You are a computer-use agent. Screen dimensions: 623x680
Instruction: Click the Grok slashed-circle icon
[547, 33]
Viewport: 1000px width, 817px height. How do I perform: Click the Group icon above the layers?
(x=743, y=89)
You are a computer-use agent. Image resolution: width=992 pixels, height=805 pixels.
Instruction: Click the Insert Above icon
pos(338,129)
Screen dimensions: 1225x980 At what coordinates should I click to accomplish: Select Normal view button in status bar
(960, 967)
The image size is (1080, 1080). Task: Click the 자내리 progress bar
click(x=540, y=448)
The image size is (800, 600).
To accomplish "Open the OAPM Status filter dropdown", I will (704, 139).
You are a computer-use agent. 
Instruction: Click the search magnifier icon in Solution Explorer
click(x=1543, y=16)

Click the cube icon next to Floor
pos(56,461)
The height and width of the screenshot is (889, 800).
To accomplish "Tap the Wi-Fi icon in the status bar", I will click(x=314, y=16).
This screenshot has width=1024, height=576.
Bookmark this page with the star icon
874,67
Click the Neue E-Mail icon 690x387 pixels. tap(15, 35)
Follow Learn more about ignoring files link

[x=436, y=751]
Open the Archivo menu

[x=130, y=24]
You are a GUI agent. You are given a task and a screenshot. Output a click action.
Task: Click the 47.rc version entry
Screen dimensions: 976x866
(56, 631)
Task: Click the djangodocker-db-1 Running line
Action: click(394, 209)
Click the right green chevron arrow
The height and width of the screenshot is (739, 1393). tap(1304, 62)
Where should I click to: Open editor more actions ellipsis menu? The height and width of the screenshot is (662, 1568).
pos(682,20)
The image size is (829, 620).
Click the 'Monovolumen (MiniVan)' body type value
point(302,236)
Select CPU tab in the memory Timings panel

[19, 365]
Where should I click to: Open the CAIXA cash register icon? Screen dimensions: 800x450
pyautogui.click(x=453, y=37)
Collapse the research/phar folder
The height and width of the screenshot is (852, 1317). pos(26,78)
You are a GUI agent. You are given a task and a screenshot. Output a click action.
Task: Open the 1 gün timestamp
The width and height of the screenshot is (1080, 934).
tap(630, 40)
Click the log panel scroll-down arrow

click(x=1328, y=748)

#####

## Problem
Line count for "will": count the lines of the records above that contain it and give only the number.

## Response area
2